━━ SELECTED TEXT ━━

Your hips are too low in both, so I say neither.
Hey Guys,
I have been going to a personal trainer rehabbing a nagging groin injury and we have been debating Deadlift form for a few weeks. The trainer is having me do FORM 1 and I personally have done FORM 2 for years. Let me know if one is right of if you think both are wrong. Excited to hear the feedback.
Bar Weight: 135 lbs
My Height & Weight: 5' 10" 163lbs
Form 1:
Form 2:
Looks like your trainer wants you to squat the weight up? I don't know really.
Your FORM 2 looks better to me but I agree with Brodie. I think you need to put the bar closer to the middle of your foot and that's gonna help you getting your hips higher.
What you need to do is after you set your hips low like that, reach the hips up high and put a ton of tension on the hamstrings and pull your lumbar spine into extension so it is flat. Your hips should be just below your shoulders before you start. You can see in video 2 that your hips shoot up right away, so just put them in that position before you lift. You're in hybrid Squat/Deadlift limbo in those two videos. Remember to pull against the bar, lifting 134 lb before you start, to bring your thoracic and lumbar spine into position and anteriorly rotate your hips. Maybe crank the head back down to the ground while you're at it too so your cervical spine isn't in full extension.
Number 2 is better than one, but two is still wrong. Even at relatively light weight, your hips are the first thing to move. This is wrong, and bad. Don't do this!
Don't set your hips low, period. Where do I set my hips, you may ask? Well, we have a five step deadlift setup that provides a consistent setup with correct hip height for everyone, regardless of limb lengths. See below:
The Deadlift: Perfect Every Time
1. Take your stance, feet a little closer than you think it needs to be and with your toes out more than you like. Your shins should be about one inch from the bar, no more. This places the bar over the mid-foot – the whole foot, not the mid-instep.
2. Take your grip on the bar, leaving your hips up. DO NOT MOVE THE BAR.
3. Drop your knees forward and out until your shins touch the bar. DO NOT MOVE THE BAR. (This, with the previous three steps, will determine proper hip height.)

━━━
━━ DATA ━━

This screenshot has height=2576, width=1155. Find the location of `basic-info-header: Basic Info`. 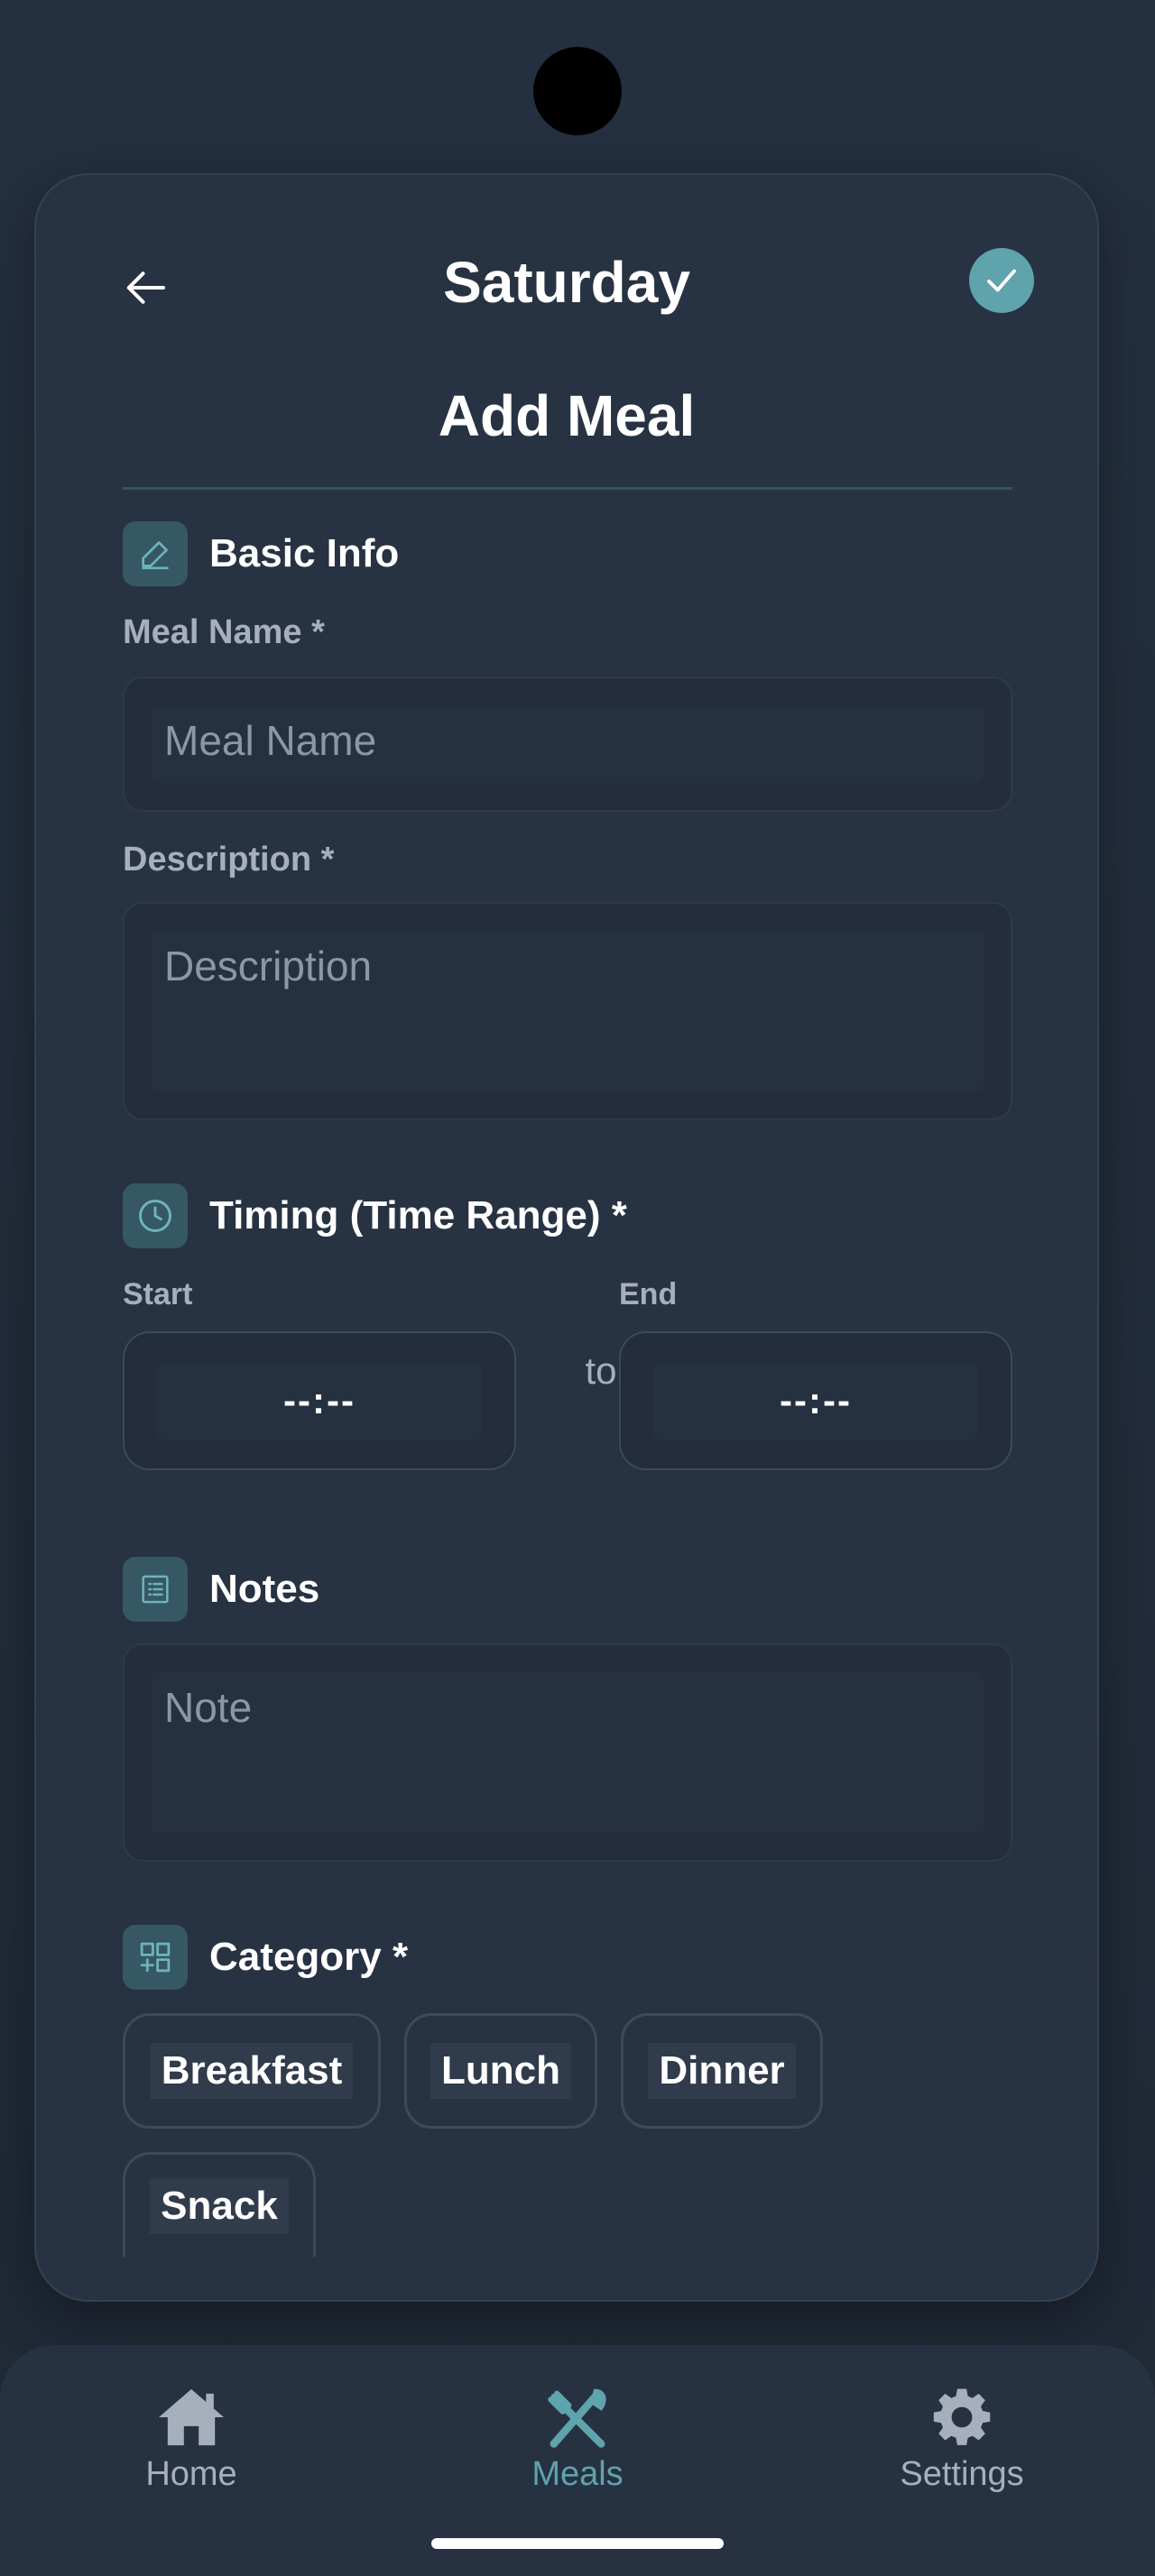

basic-info-header: Basic Info is located at coordinates (261, 554).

━━━

» TASK DETAILS
Please reproduce the deadlift form discussion above word for word, from "Don't set your" up to and including "up. DO NOT MOVE THE BAR.".

» SOLUTION FOR THIS TASK
Don't set your hips low, period. Where do I set my hips, you may ask? Well, we have a five step deadlift setup that provides a consistent setup with correct hip height for everyone, regardless of limb lengths. See below:
The Deadlift: Perfect Every Time
1. Take your stance, feet a little closer than you think it needs to be and with your toes out more than you like. Your shins should be about one inch from the bar, no more. This places the bar over the mid-foot – the whole foot, not the mid-instep.
2. Take your grip on the bar, leaving your hips up. DO NOT MOVE THE BAR.